Sedation Dentistry: From Nitrous Oxide to Oral Conscious Sedation and Beyond

Dentists Offer an Array of Dental Sedation Options

Dental Survey Results

When we asked dentists about the highest level of sedation dentistry they offer to their patients, responses were across the board. Some offer full anesthesia; others offer OCS; others offer no sedation services.

General dentists and specialists have markedly different patterns of sedation. Given the more intensive procedures often performed by specialists, it’s not surprising that they offer a higher level of sedation on their patients.

A number of dentists voiced their preference for IV sedation. “It’s the platinum of sedation without side effects,” wrote a prosthodontist. “I would lose over half my practice without dental sedation,” said another dentist. But one dentist worried, “With some of the practitioners I’ve seen, conscious sedation is a catastrophe waiting to happen.”

What else do dentists think about sedation dentistry?

  • “I would lose over half my practice without dental sedation.” (Arkansas dentist)
  • “It makes for really easy visits and incredibly appreciative patients.” (California dentist)
  • “Although sedation seems like a nice thing to have available for your patients, the reality is that it is a real pain to provide! My favorite method of sedation is someone who is able to take just local anesthesia!” (Nevada dentist)
  • “Nitrous sedation is my favorite because of total reversibility.” (California dentist)
  • “I don’t agree with the use of dental sedation.” (Florida dentist)
  • “I think the profession is missing the boat concerning IV sedation….I wouldn’t work without it. Three cases this morning. This is my 40th year using IV.” (General dentist)
  • “I feel too many dentists are treading in an area where they are not well trained.” (Pennsylvania dentist)
  • “I’d love to do more, and I feel hog-tied because of state laws. I spent a lot of time and money to learn about it only to learn that I couldn’t legally do what I was taught.” (Pennsylvania dentist)

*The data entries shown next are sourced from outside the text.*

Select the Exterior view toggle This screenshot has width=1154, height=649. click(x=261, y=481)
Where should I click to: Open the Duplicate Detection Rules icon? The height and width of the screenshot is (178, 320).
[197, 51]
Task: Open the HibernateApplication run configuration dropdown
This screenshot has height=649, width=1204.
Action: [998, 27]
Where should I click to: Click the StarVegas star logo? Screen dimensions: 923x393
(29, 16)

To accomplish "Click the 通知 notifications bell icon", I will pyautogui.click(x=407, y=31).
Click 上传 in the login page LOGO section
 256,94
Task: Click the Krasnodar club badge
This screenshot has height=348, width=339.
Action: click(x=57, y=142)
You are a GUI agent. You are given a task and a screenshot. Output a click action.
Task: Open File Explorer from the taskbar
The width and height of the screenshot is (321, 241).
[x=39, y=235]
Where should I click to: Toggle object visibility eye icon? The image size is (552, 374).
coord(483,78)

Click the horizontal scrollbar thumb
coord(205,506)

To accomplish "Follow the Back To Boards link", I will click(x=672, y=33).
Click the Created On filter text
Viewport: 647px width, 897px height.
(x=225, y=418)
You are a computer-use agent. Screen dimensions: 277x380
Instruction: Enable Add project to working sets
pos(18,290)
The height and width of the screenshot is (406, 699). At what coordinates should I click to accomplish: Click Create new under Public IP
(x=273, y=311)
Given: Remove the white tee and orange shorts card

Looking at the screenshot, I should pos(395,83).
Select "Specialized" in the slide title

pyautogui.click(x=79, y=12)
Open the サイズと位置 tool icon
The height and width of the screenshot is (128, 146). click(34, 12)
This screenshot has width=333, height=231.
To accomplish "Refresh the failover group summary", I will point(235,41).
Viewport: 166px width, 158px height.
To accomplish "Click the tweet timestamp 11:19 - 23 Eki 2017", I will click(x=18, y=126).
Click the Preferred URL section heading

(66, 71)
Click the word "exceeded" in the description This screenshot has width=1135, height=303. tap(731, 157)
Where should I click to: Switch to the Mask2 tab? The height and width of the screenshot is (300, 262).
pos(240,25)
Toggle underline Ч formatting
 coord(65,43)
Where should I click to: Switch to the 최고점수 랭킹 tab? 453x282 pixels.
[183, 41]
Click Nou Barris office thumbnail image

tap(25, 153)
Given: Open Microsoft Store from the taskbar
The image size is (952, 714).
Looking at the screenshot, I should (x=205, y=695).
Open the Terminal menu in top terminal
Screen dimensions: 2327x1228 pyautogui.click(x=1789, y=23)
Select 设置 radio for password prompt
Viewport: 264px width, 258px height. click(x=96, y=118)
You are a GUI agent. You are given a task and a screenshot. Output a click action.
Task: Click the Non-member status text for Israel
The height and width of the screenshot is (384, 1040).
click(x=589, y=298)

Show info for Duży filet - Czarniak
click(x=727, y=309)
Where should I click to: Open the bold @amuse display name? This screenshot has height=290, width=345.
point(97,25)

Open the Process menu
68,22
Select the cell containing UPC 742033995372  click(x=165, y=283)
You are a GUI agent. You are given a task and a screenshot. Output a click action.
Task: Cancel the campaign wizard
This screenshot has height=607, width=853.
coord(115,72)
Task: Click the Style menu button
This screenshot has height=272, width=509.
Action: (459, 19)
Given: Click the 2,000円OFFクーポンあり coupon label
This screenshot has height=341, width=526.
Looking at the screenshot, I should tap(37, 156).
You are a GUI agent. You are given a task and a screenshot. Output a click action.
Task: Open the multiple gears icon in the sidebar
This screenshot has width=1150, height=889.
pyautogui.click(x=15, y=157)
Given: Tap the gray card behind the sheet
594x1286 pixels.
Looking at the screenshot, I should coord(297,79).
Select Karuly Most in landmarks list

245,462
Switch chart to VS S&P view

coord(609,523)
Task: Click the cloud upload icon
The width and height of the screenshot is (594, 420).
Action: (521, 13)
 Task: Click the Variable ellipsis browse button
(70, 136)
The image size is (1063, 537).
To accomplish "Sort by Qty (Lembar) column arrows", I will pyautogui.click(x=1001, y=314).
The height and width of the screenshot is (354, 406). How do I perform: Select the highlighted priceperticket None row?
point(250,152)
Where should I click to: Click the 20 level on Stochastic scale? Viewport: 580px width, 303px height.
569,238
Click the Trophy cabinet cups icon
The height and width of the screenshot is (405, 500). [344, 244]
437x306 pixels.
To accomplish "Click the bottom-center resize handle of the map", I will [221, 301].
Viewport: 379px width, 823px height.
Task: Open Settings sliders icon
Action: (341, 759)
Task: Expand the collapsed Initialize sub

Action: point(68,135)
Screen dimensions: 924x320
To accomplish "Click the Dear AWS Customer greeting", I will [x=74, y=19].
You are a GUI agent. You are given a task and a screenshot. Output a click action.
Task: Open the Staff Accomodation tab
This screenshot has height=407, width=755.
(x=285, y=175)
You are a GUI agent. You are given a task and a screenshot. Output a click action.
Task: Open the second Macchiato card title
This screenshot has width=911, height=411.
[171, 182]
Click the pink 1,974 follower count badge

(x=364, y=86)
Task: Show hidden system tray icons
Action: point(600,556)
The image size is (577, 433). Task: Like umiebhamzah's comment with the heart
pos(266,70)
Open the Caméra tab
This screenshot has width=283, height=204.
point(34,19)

Read the complete Sedation Denistry: From Nitrous Oxide to Conscious Sedation to Anesthesia survey results

About Julie Frey

+Julie Frey is the Editor of blog. She has dedicated her career to Internet marketing and communications, working side-by-side with dental marketing guru Jim Du Molin since 2006. She has a degree in Linguistics from Stanford University, has a passion for language and writing, and lives in San Francisco.

  • d. kevin moore dds

    Um your “pie” diagram is incorrect. Valium Is an OCS…..

  • Julia Frey

    Indeed it is, but the question was phrased so as to differentiate between those doctors who offer only Valium and those who use more advanced meds (like third- or fourth-generation benzodiazapines) in OCS treatment.

  • Ellen Polsky

    I am a pediatric dentist and I do use ocs, nitrous, and general anesthesia in my office and hospital setting.
    Most dentist are NOT properly trained in airway management and emergency procedures. Simple weekend classes are not enough to teach how to quickly react if the patient crashes. As a pediatric dentist I did go thought extensive anesthesia rotations ( at least it was a strong part of my program) and it did teach me how to be more conservative, especially in a non hospital setting. With sedations when things go wrong and the dr. is not well trained the results can be fatal. We had enough deaths in dental offices already and that is why certain states are imposing the regulations these days!
    It is very difficult to do surgeries and monitoring at the same time. There is a reason we have anesthesiologists who monitor patients diligently. The reason is— IT IS IN THE BEST INTEREST OF THE PATIENT! IT IS SAFER FOR THE PATIENT!
    Even some oral surgery practices use anesthesia services and these specialist are indeed very well trained in anesthesia and airway management. I am not by far trying to diminish general practitioners out there I think most of them do a great job in treating their patients by different modalities, but you have to realize as a specialist we do have more training and in most cases know better when to stop and not take the unnecessary risks. A lot of times some people who practice out there don’t know what they don’t know and that gets them in trouble.

  • Dentist Anesthesiologist

    … very well said Ellen Polsky … there is no doubt an anesthesiologist should be considered for any case where the operating dentist is not an oral surgeon. The basic training an oral surgeon receives regarding anesthesia (6 months of residency) should be the minimum required to conduct moderate to deep sedation. For complex cases (ie anything more than routine 3rd molar extractions) a wise oral surgeon and/or dentist should request the assistance of an anesthesiologist or CRNA. I predict once JCAHO begins evaluating dental offices (and it has already begun in New York State) anesthesiologits / CRNAs will become a mainstream part of oral surgery and dental procedures performed under sedation & GA. This is in the best interest of all parties involved regarding safety, efficacy and overall patient standard of care.

  • I can see GPs getting into trouble by trying to perform extensive dentistry and monitor vital signs simultaneously.

    I respect the comments made earlier from trained specialists. I’ll stick to my knitting.